⟨

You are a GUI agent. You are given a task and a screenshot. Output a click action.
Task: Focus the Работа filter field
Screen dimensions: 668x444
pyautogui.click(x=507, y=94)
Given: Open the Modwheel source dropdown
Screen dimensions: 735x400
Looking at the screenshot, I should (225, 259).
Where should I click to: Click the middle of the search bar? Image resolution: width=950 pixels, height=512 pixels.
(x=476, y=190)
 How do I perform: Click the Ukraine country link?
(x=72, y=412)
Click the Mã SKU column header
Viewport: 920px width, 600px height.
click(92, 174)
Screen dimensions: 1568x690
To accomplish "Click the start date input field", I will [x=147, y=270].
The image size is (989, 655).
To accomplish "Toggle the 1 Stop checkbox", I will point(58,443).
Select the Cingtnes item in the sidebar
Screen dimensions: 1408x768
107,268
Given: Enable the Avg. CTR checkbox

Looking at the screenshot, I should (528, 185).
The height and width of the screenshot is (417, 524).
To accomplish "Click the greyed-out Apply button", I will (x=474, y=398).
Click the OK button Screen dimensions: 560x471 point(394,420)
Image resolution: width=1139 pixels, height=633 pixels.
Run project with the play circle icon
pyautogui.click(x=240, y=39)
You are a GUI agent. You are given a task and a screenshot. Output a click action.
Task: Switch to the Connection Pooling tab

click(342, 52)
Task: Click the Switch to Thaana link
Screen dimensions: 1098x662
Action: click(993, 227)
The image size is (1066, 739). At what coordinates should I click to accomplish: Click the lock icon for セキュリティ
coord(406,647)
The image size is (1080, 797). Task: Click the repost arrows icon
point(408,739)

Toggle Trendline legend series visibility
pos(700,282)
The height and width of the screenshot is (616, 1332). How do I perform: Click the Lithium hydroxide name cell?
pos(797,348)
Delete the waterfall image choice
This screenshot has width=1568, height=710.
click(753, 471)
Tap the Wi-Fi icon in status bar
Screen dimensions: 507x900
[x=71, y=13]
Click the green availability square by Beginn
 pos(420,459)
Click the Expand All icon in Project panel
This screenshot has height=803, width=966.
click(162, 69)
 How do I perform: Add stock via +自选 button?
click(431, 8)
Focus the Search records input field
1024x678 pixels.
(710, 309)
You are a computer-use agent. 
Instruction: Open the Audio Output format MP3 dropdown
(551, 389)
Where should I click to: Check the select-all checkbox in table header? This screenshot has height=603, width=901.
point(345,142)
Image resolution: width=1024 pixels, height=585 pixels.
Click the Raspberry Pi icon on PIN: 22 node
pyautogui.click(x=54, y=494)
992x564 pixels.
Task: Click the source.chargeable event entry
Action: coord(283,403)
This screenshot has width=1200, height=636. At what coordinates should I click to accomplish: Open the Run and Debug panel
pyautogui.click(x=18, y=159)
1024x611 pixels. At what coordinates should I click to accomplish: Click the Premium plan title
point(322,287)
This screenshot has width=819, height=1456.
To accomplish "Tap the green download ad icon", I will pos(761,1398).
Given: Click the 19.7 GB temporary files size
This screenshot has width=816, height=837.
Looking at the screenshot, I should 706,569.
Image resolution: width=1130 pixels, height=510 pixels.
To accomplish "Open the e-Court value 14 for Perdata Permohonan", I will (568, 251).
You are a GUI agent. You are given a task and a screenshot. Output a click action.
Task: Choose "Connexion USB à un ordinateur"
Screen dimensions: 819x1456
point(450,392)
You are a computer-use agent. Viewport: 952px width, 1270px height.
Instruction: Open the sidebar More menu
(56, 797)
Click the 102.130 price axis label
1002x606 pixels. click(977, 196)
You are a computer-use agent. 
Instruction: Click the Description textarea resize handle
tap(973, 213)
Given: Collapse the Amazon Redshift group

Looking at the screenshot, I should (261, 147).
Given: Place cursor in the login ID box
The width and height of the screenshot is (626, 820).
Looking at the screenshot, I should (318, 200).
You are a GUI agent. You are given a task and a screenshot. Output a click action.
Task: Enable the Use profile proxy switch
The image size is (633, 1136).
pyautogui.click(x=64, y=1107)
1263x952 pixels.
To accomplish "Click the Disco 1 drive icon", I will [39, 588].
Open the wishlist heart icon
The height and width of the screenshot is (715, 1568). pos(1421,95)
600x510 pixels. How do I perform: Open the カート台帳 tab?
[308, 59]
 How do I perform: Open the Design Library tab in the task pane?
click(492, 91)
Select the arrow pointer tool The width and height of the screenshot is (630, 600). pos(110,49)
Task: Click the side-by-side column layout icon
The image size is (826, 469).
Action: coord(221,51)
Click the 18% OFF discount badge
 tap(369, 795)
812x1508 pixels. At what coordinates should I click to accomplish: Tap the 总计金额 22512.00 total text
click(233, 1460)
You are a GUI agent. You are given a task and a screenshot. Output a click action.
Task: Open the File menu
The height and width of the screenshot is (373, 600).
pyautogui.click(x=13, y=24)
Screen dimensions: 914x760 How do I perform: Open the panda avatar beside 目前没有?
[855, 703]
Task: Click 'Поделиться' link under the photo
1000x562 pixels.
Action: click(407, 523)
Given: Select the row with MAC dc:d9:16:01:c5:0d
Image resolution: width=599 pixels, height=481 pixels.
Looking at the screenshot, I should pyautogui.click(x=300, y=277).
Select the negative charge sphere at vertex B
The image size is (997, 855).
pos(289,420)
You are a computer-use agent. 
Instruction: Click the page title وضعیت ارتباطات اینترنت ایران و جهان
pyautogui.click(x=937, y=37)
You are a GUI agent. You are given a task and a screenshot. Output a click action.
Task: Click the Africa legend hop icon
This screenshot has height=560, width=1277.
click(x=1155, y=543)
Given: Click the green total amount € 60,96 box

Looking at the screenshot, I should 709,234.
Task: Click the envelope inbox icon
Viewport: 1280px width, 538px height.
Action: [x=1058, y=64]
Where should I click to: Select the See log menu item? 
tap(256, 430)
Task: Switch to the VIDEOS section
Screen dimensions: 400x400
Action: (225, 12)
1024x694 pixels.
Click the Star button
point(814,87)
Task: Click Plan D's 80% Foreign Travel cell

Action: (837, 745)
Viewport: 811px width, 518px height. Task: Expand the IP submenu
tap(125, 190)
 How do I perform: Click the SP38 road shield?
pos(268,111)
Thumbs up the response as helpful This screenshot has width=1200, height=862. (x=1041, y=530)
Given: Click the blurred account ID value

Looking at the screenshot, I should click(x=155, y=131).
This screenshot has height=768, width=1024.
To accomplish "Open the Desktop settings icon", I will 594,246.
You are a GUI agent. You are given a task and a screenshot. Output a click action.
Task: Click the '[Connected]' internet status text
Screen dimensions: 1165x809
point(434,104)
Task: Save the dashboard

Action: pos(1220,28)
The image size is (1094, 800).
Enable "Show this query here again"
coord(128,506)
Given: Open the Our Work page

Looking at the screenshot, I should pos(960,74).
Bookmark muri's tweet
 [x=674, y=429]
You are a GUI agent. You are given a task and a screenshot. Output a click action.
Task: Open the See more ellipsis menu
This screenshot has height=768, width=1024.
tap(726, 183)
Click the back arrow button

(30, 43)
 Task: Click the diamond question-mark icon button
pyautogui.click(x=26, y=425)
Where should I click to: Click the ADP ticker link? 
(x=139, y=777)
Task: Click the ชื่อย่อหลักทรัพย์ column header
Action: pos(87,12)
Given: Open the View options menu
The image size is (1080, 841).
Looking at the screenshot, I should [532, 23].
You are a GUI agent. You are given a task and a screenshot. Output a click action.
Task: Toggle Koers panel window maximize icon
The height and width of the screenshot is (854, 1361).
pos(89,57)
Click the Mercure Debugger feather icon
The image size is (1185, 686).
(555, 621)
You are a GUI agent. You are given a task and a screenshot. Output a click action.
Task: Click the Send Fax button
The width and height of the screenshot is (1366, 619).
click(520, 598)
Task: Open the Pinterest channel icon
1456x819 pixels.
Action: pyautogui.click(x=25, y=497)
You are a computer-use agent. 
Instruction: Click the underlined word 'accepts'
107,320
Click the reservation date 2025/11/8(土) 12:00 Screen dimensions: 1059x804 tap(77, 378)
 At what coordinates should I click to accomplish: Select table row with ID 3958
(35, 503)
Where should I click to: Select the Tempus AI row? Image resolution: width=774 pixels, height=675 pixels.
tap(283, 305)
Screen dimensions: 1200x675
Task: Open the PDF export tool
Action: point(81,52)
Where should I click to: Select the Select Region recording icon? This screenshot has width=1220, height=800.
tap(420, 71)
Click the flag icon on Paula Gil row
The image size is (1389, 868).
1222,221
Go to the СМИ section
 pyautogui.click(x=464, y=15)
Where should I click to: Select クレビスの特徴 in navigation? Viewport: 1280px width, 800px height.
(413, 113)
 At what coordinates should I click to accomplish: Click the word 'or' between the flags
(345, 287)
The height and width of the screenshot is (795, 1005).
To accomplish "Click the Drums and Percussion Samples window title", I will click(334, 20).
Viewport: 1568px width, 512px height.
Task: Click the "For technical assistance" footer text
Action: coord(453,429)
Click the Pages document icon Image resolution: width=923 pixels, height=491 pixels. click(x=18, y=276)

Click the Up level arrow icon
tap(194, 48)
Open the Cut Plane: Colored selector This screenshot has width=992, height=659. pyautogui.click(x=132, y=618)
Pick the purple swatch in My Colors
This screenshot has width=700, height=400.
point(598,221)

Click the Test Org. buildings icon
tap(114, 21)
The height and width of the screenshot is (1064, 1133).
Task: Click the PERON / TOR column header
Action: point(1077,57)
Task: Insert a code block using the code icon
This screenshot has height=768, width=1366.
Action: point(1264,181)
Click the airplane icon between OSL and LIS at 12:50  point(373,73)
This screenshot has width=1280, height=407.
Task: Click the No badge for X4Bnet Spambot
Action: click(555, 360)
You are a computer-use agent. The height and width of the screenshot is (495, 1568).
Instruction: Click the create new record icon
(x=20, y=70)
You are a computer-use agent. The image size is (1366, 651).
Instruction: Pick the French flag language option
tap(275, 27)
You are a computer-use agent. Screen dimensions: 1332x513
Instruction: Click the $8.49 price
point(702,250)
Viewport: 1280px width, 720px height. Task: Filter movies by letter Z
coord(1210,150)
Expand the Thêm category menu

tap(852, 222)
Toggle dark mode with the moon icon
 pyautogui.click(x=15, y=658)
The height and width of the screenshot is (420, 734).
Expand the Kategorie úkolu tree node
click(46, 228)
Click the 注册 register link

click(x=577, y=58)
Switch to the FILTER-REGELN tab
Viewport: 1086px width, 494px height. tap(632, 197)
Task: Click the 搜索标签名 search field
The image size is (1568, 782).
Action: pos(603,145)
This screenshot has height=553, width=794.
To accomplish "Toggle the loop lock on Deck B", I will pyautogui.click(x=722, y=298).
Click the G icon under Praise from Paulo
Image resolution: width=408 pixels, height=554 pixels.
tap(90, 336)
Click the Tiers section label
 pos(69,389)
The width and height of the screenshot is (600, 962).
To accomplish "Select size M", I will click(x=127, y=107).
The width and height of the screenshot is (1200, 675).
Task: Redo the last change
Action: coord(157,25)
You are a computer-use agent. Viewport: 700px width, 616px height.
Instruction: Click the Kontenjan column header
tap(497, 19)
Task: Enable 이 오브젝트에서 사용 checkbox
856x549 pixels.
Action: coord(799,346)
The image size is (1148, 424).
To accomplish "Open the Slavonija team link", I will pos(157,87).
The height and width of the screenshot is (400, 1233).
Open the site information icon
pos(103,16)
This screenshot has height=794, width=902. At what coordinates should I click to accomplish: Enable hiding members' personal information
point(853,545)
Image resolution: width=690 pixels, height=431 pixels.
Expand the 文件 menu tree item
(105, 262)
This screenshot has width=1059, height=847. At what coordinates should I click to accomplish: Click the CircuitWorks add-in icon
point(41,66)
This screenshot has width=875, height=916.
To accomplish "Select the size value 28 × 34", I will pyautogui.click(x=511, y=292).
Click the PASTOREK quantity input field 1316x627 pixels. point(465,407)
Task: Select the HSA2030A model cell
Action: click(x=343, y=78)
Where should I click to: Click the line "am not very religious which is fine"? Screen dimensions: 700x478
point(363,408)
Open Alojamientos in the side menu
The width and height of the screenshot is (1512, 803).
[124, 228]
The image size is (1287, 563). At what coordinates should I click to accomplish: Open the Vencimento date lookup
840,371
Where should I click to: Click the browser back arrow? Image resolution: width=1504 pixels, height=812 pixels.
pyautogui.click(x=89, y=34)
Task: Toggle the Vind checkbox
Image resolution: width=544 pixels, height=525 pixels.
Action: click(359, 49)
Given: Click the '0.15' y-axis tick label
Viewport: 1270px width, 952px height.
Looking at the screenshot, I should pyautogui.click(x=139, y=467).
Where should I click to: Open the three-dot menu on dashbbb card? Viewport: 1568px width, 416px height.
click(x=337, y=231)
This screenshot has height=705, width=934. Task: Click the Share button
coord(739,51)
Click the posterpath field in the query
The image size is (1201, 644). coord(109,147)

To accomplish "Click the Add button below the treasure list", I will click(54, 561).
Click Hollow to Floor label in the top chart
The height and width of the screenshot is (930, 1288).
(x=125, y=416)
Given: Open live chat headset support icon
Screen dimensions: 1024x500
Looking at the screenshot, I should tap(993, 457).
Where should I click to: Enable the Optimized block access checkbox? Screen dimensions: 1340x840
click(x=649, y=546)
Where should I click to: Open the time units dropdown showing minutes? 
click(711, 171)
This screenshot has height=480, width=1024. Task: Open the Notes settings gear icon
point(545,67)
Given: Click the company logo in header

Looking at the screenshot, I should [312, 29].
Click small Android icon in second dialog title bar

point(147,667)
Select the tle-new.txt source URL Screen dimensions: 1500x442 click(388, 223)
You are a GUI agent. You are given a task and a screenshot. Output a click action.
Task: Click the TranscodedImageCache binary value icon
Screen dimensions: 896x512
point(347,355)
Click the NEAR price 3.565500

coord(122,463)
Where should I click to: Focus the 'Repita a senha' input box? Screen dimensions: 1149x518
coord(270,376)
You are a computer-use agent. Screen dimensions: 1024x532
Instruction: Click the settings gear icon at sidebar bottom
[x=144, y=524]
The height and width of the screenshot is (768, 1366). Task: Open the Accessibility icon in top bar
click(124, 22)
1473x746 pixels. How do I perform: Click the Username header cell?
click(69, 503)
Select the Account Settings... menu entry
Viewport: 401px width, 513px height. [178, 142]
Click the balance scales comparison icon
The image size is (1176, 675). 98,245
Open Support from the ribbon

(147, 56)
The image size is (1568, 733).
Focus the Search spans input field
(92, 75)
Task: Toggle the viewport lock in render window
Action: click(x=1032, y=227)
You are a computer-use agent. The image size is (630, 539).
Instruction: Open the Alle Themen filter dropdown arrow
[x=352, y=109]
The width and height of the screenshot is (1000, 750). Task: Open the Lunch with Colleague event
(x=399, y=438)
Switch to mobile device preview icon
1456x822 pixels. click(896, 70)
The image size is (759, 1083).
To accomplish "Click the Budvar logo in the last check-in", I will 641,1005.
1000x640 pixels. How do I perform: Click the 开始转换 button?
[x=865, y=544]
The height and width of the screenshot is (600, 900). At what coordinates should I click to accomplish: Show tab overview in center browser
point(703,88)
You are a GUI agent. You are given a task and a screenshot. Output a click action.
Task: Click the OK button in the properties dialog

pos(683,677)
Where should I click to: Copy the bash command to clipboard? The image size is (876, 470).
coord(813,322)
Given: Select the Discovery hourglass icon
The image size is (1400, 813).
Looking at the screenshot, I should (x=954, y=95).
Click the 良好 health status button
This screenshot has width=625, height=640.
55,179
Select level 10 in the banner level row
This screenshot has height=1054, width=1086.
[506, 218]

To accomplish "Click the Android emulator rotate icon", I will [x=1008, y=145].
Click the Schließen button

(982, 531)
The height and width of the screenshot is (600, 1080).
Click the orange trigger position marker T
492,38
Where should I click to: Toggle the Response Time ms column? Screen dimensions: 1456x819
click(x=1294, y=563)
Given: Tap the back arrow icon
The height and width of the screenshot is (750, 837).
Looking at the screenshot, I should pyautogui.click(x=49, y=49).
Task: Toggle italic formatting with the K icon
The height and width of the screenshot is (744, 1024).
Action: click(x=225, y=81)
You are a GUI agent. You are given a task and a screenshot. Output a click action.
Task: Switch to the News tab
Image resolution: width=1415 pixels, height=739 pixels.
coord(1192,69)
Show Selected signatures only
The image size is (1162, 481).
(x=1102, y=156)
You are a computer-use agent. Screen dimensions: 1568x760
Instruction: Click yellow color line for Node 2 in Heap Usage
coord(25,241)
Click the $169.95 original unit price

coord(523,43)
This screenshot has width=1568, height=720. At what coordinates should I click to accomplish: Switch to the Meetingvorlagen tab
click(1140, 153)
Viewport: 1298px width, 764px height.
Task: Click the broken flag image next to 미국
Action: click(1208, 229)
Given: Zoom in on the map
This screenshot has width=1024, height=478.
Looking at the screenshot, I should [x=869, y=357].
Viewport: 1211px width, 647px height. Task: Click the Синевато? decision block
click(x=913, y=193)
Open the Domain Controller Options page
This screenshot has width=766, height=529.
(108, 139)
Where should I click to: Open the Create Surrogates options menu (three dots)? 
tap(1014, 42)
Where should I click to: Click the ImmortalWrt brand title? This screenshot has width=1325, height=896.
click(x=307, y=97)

⟩

- [EXERCISE GOAL]
Where a line of the data contains "computer", copy that line.

- [COMPLETED EXERCISE]
You are a computer-use agent. 
You are a computer-use agent. Viewport: 952px width, 1270px height.
You are a computer-use agent. 
You are a computer-use agent. 
You are a computer-use agent. 
You are a computer-use agent. The height and width of the screenshot is (495, 1568).
You are a computer-use agent. The image size is (1366, 651).
You are a computer-use agent. Screen dimensions: 1332x513
You are a computer-use agent. Viewport: 700px width, 616px height.
You are a computer-use agent. Screen dimensions: 1024x532
You are a computer-use agent. The image size is (630, 539).
You are a computer-use agent. Screen dimensions: 1568x760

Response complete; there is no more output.